Many other treatments are available for the IC patient who responds inadequately to the above therapies. Narcotic and non-narcotic pain medications, dietary therapy, TENS units and other forms of nerve stimulation, pelvic floor biofeedback, and acupuncture are only a few of the treatments that patients have found to be helpful. Exciting clinical research is also underway. Two large multicenter, international trials are currently recruiting patients and the NIH will be sponsoring a series of trials in five US centers next year. At no time has the outlook for progress in IC research seemed brighter.

Not all patients with urinary frequency or pelvic pain have bacterial cystitis or IC. Patients with very frequent urination and incontinence but no pain may have detrusor instability (bladder spasms). A cystometrogram, a test in which bladder pressure is measured using a small catheter, can differentiate this condition from interstitial cystitis in confusing cases. Detrusor instability and similar conditions with an overactive bladder but no pain respond favorably to bladder relaxant medications which are typically ineffective in IC. There are also conditions in which pelvic pain occurs without a significant change in bladder function. Endometriosis is a gynecologic condition characterized by pelvic pain and infertility. Only rarely is bladder function significantly affected. The urethral syndrome is characterized by pelvic pain during urination in the absence of infection. It is often associated with painful intercourse and pain with defecation. These cases seem to be due to spasm and pain originating in the pelvic floor muscles. Treatment is directed at the muscles through biofeedback, directed massage (myofascial release), and nerve stimulation. In some cases where the involvement is limited to the urethra the cause may be localized infection or a small urethral diverticulum. A voiding cystogram is mandatory in the evaluation of these cases.

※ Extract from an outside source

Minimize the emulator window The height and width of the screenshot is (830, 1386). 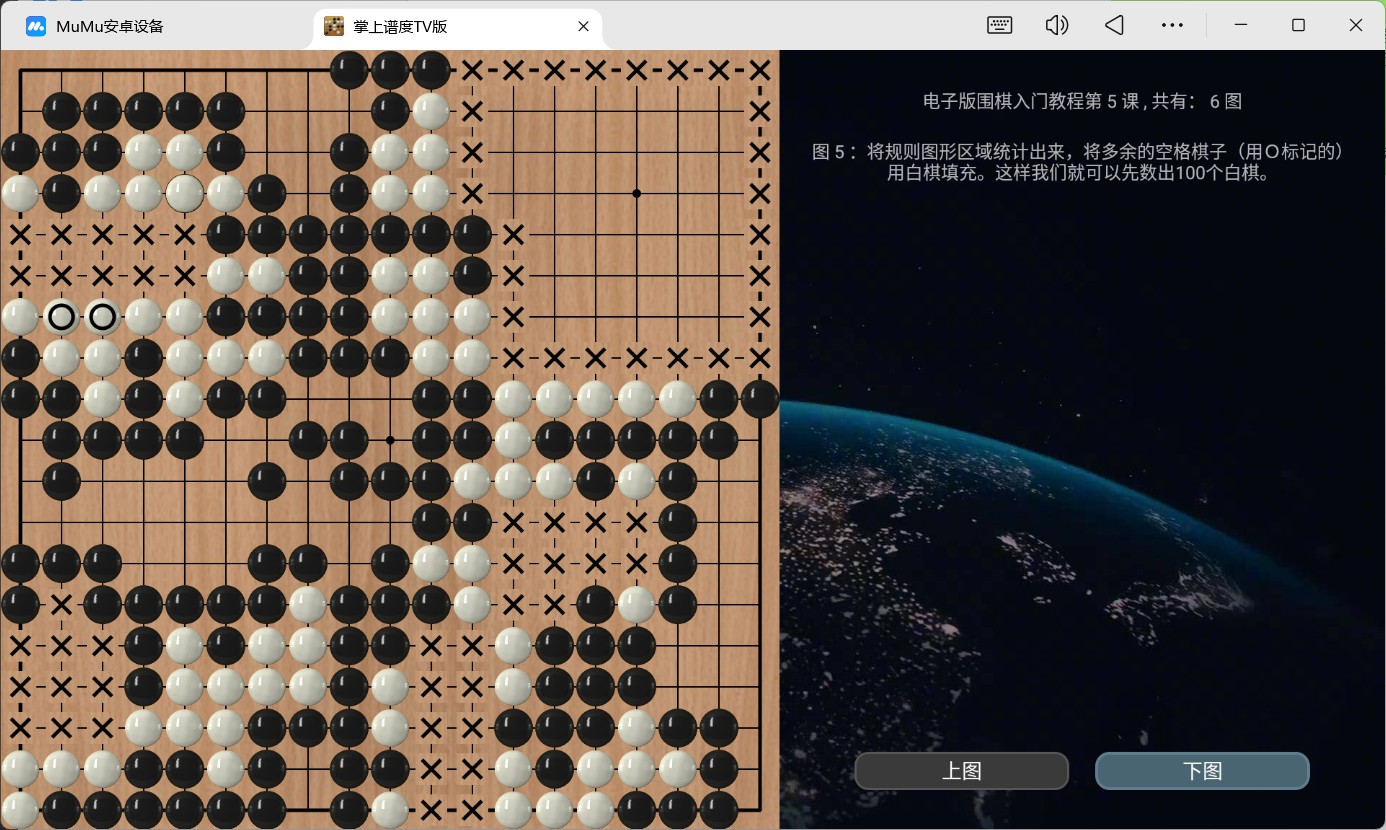[1240, 25]
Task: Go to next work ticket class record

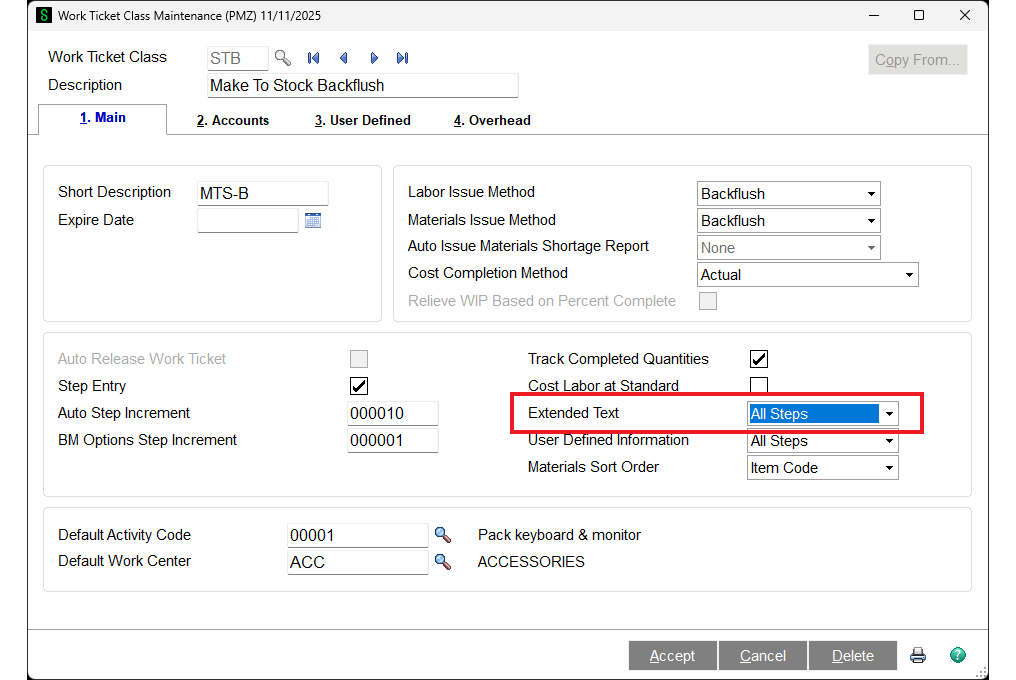Action: point(374,58)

The most important message is that most patients with bladder pain and frequency can be effectively treated after only a minimal evaluation, but some patients will not respond favorably. These patients must work with their doctor to establish a clear diagnosis, carefully investigate their own behavior patterns that might be changed to help manage the disease, and patiently work through what is sometimes a frustrating series of treatments to find the solution. Help is available for almost all patients who are willing to participate actively in their care. For the truly refractory patient, current research protocols offer new hope for relief.